Estate in Succession Law
Birth and Nobility
I have in my possession evidence for the legitimization conceded
by the king, D. Sebastião, to the natural children of Jeronymo de
Albuquerque in 1561. It is in such poor condition that the names
are not legible and very little can be discerned [from the docu
ment]. It is certain [nevertheless] that those who were perfilhados
numbered thirteen, and that only eight of them were born to D.

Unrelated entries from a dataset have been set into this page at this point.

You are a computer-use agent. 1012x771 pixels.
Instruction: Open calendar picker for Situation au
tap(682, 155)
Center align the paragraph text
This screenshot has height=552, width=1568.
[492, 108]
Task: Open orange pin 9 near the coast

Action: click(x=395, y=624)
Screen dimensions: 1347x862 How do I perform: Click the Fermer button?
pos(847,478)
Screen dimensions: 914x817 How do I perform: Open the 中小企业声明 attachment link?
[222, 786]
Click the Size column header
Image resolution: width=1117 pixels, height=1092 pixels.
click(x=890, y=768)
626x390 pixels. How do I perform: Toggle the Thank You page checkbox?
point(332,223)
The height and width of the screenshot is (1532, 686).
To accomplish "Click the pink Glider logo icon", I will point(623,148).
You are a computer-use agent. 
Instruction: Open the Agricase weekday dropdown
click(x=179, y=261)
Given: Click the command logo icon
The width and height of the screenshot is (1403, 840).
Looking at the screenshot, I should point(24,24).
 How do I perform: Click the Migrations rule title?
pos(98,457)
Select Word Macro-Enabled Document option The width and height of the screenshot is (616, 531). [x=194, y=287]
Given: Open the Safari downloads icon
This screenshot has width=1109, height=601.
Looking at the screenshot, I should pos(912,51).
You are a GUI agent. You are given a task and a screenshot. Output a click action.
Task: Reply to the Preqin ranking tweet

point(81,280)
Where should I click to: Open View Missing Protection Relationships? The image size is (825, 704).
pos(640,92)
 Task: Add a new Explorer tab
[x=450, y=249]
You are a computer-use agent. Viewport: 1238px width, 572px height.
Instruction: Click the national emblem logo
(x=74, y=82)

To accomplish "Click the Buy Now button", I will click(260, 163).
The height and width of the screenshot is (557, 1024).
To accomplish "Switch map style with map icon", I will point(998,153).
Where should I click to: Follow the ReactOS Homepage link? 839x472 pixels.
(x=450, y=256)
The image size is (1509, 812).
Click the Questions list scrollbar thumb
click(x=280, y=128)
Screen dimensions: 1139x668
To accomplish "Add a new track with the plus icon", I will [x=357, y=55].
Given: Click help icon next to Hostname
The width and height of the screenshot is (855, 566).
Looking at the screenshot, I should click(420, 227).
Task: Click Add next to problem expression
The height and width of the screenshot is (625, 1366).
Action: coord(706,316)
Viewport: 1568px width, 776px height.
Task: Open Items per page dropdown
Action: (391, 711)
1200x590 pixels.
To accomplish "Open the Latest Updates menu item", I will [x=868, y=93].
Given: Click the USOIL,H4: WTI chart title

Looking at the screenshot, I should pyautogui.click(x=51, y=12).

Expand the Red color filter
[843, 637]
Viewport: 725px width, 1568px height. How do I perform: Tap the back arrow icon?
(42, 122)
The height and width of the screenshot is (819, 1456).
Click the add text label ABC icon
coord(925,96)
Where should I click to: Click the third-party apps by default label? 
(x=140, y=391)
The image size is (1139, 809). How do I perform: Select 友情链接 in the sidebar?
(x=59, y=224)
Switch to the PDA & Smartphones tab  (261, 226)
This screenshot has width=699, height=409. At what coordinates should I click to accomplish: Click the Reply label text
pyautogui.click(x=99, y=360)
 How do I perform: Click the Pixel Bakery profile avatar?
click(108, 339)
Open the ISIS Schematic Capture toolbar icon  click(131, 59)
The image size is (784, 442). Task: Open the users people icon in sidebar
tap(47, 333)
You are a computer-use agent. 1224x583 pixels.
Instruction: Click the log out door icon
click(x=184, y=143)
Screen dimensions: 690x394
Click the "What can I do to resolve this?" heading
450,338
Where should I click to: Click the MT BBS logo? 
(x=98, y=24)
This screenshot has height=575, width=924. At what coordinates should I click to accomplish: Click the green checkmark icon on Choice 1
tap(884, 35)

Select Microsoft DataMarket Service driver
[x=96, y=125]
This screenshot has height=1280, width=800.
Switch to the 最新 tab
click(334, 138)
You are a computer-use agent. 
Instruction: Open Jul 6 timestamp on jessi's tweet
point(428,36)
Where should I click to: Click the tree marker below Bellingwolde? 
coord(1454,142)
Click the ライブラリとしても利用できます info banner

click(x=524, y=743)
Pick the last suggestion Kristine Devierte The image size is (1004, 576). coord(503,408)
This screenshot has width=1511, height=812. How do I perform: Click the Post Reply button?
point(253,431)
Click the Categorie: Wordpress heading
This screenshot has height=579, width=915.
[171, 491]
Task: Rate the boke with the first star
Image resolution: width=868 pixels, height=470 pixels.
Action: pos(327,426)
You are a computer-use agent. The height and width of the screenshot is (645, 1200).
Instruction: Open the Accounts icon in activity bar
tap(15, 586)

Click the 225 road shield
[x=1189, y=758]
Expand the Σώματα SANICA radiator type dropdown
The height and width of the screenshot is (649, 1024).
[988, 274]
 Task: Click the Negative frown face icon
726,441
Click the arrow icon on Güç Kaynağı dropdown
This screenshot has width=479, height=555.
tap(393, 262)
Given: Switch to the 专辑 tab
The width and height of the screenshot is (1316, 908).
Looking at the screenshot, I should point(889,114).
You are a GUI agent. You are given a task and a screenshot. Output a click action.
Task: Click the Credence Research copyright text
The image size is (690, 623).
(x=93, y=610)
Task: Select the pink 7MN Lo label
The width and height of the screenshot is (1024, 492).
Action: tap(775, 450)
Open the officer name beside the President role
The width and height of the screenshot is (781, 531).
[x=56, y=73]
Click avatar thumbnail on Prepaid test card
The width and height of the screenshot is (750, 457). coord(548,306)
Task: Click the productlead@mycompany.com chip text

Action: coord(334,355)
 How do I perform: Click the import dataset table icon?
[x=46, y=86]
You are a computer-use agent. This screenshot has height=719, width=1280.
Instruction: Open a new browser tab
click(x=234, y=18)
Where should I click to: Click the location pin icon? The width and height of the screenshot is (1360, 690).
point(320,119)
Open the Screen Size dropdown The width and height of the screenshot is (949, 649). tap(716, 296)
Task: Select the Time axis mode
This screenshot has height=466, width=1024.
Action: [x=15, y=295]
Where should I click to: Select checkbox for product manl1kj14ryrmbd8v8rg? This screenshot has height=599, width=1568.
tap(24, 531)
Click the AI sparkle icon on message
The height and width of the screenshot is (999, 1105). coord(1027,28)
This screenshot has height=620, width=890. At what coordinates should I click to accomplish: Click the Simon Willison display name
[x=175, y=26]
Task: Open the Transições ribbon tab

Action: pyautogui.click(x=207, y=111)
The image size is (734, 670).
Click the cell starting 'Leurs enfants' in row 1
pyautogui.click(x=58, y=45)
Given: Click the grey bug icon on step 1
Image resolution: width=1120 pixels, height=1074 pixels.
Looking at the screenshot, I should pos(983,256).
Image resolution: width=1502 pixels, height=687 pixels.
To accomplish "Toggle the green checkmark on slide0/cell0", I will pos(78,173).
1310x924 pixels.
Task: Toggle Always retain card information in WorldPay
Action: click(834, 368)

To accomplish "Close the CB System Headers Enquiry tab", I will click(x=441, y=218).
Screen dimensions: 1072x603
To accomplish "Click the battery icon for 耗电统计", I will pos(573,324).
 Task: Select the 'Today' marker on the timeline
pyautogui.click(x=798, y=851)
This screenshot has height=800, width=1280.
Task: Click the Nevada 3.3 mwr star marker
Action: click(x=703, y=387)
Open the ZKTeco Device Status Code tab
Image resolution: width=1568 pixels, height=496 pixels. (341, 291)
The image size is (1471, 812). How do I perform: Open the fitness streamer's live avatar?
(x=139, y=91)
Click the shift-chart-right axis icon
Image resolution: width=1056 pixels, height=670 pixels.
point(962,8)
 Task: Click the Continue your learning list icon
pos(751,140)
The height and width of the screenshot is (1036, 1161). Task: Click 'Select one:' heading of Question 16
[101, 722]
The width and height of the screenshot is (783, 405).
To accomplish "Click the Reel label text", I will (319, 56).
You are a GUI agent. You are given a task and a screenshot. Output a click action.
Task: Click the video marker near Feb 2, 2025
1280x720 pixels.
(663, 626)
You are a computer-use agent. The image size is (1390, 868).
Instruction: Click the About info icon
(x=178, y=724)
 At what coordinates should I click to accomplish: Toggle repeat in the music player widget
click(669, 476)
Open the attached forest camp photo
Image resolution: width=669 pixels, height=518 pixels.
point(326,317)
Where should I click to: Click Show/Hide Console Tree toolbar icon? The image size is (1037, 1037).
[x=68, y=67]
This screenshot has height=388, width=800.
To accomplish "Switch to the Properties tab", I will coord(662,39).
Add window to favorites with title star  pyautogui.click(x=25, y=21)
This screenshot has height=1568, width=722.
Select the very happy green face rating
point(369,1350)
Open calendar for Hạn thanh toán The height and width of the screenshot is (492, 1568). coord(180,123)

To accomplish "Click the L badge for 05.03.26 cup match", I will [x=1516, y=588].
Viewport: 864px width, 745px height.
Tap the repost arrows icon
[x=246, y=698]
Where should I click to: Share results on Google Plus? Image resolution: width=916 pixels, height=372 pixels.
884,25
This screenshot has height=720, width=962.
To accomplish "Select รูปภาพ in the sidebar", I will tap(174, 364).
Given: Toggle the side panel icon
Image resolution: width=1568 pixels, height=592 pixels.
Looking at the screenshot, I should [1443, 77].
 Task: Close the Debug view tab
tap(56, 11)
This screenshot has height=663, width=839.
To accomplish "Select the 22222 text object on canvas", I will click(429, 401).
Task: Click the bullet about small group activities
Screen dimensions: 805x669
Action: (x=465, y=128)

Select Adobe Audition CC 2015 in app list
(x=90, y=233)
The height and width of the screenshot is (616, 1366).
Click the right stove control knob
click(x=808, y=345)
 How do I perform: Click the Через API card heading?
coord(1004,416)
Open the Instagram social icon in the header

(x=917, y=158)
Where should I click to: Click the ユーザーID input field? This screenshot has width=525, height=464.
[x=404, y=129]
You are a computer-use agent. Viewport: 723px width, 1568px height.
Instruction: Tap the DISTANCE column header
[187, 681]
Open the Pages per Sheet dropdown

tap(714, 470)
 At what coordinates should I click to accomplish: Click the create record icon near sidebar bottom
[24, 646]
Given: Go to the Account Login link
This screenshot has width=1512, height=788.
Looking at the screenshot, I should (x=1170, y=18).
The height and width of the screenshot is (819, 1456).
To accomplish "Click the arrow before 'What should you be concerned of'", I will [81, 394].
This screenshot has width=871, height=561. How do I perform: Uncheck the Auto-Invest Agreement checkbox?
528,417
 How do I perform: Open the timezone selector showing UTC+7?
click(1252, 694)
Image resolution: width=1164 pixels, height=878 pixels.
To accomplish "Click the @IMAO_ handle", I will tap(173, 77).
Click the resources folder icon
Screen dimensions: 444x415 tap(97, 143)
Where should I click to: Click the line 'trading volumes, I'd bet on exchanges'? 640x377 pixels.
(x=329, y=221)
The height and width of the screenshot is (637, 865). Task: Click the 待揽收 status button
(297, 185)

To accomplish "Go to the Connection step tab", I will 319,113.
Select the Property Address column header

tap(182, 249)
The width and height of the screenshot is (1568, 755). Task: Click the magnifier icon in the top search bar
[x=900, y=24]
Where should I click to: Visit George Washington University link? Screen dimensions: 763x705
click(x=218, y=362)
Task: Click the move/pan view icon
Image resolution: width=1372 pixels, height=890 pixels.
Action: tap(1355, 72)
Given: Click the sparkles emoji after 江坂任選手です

Maria do Espírito Santo Arco Verde.
Borges da Fonseca, Nobiliarquia pernambucana (1748–1786) 1
From 1561, when the “Brazilian Adam,” Jeronymo de Albuquerque, traveled to Lisbon to petition Queen Regent Catarina for royal legitimization of a favored thirteen of his natural children, Brazilian parents of noble rank sought the “mercy and grace” of the monarch. Only the sovereign could suspend the provision of the Ordenações do Reino that denied their natural children ab intestato succession rights. In Jeronymo's case, a successful petition that conferred perfilhação solemne on the eight children he had fathered with the Indian woman, Arco Verde, proved part of his strategy for a legitimate marriage. In 1561 or 1562, he contracted a very late first marriage with a Portuguese noblewoman, Felipa de Mello. Subsequently, the will Jeronymo executed in 1584 made clear that his creation of an entail, on behalf of his eldest legitimate son, João de Albuquerque, had deprived all of his children of patrimony, whether they were natural or legitimate. Nevertheless, crown legitimization placed his eight natural children with Arco Verde on the same social footing with the eleven legitimate children he fathered in marriage with Felipa de Mello. In fact, it equipped his eldest and favorite natural daughter, Catarina de Albuquerque, to marry her father's preferred candidate, the Florentine nobleman Felipe Cavalcanti. Similarly, her two older, full brothers were equipped to marry the women of noble rank their father selected as their wives, none other than the younger sisters of his new Portuguese wife. Finally, Jeronymo's will made clear, however much he regretted “robbing”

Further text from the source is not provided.